Refugee smuggling boats capsize on their way to Yemen [Archives:2009/1227/Front Page]

January 22 2009

By: Khaled Al-Hilaly
ADEN, Jan. 22 ) At least 15 refugees have drowned and a dozen are still missing after two smugglers' boats carrying about 270 Somalis and Ethiopians from the Horn of Africa capsized earlier this week in the Gulf of Aden and the Red Sea, said the United Nations Refugee Agency (UNHCR).

A boat carrying about 120 persons overturned on Sunday near Ahwar in the South of Yemen. The survivors reported that the boat departed from the Somalia on Wednesday.

Yemeni security authorities said that about 80 of the journey's survivors were Ethiopians and 16 of them were Somalis.

Because the boat was overloaded, the smugglers tried to push passengers overboard into deep water off the coast of Yemen, resulting in the boat capsizing. Some 99 persons made it to the beach and were taken to UNHCR's reception centre in Ahwar. Authorities recovered nine bodies who were then buried by a local non-governmental organisation. The other 12 who were reportedly swimming with family members remain missing at sea, the UNHCR said.

“MSF workers treated 91 people who arrived on the beach of Doma, near Arqah, on January 17. A one-year-old boy lost his mother who drowned. They were coming from the Oromo region of Ethiopia to northern Somalia in search of a better life in Yemen. The boy was treated in the MSF clinic in Ahwar and is now with a relative that was also on the boat”, said Medecins Sans Fronti'res (MSF) field coordinator in Ahwar Andreas Koutepas.

Passengers of another boat, mostly non-Somalis, reported to the UNHCR that their boat lost its way floating for three days before reaching the Red Sea side of Yemen's coastline on Friday.

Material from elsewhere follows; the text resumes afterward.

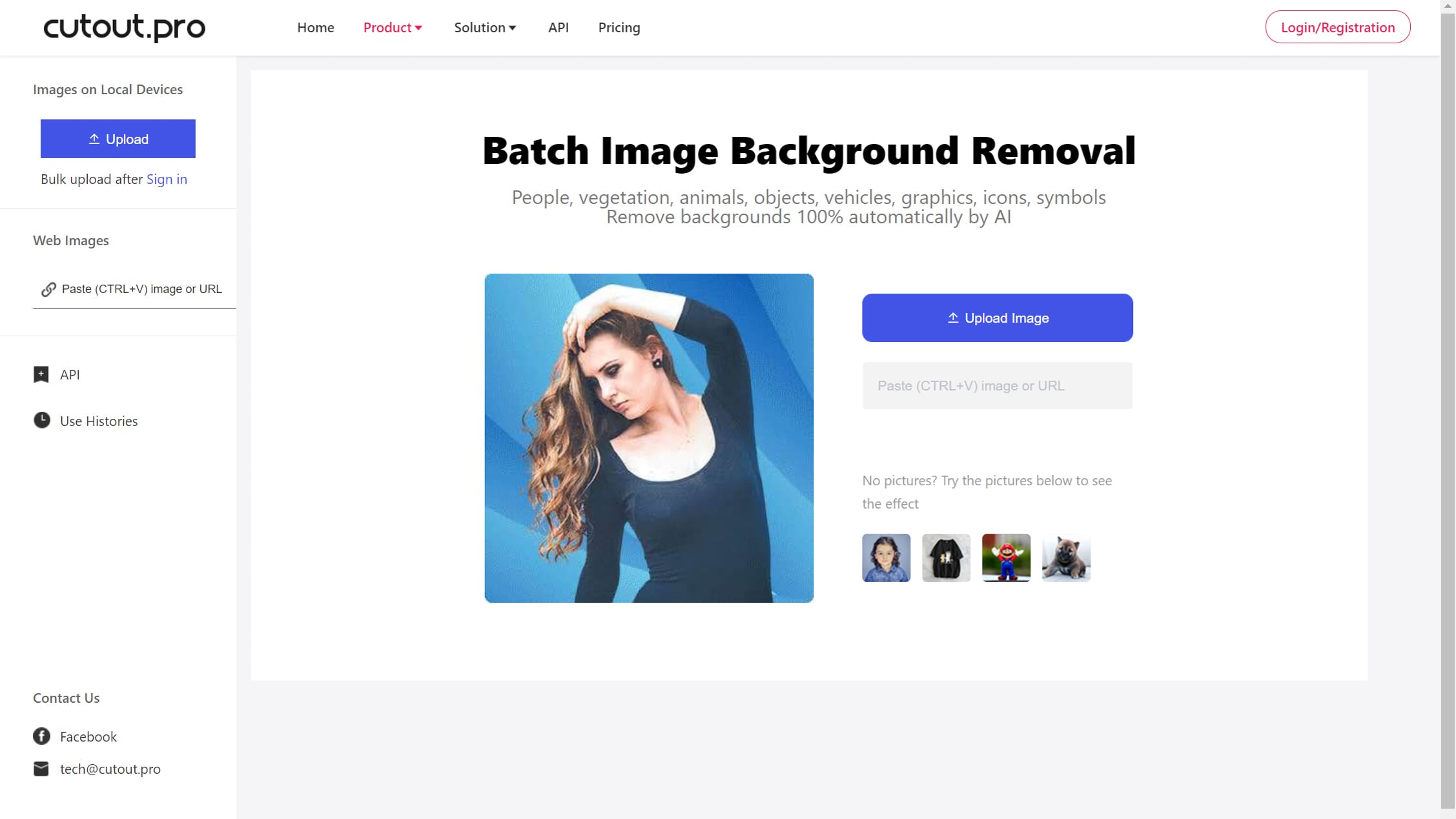
Task: Click the link icon in Web Images field
Action: click(x=47, y=288)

They had come from the town of Obock in Djibouti. They said that the boat's engine broke because it was in poor condition and that water started to flood the vessel, eventually overturning it in deep water close to the shore.

Thirty-two passengers made it to shore near Dhubab, around 200 kilometres west of Aden where they were received by UNHCR's local partner who provided them with first aid, food and water. Six bodies have been recovered and the status of the remaining 112 passengers is unknown. Survivors said that many of them have made it to shore and disappeared, according to the UNHCR.

The 117 Brigade stationed in the Gulf of Aden reported to have rescued 297 people from the smuggling boat from Djibouti that sank near Bab Al-Mandab.

Three people drowned, and their bodies have been recovered and buried. The passengers have been handed over to the Red Cross which will take them to Taiz where they will wait prior to being deported to Ethiopia, according to Ministry of the Interior who said the passengers were all Ethiopians.

Since the beginning of January 2009, MSF teams in southern Yemen have treated over 1,090 people who have arrived by boat. Survivors are provided with immediate medical assistance on the beach and are given dry clothes, water, and nutrient-fortified foods.

They are then transported to a United Nations reception centre in the town of Ahwar, where MSF operates a medical clinic and also provides counseling services, Koutepas said.

“MSF began its project in southern Yemen in September 2007. Since then, MSF has provide medical and psychosocial assistance to more than 14550 refugees,” he added.

In 2008 more than 50,000 people made the risky voyage in smugglers' boats across the Gulf of Aden, at least 590 drowned and another 359 were reported missing. Most of the deaths were due to drowning after passengers were forced overboard in treacherous waters far off the Yemen coast in a bid by the smugglers to avoid detection by Yemen authorities, according to the UNHCR.

About 1,285 African refugees reached Yemeni coasts since the beginning of the year 2009. The refugees registered in UNHCR are 807 and 682 of them are Somalis, the UNHCR added.

Boat loads of refugees regularly arrive on Yemen's southern shores having crossed the dangerous waters separating the Horn of Africa and the Arabian Peninsula. Somalis fleeing war and political instability at home usually form the majority of these refugees, but some Ethiopians also head to Yemen fleeing persecution and violence in some areas of their country.

“A lot of attention has been paid lately to tackling the issue of piracy in the waters off the Horn of Africa,” said MSF Head of Mission in Yemen, Francis Coteur. “Unfortunately, little attention is paid to the drama of the refugees crossing the same waters in horrific conditions. Much more needs to be done to address this issue.”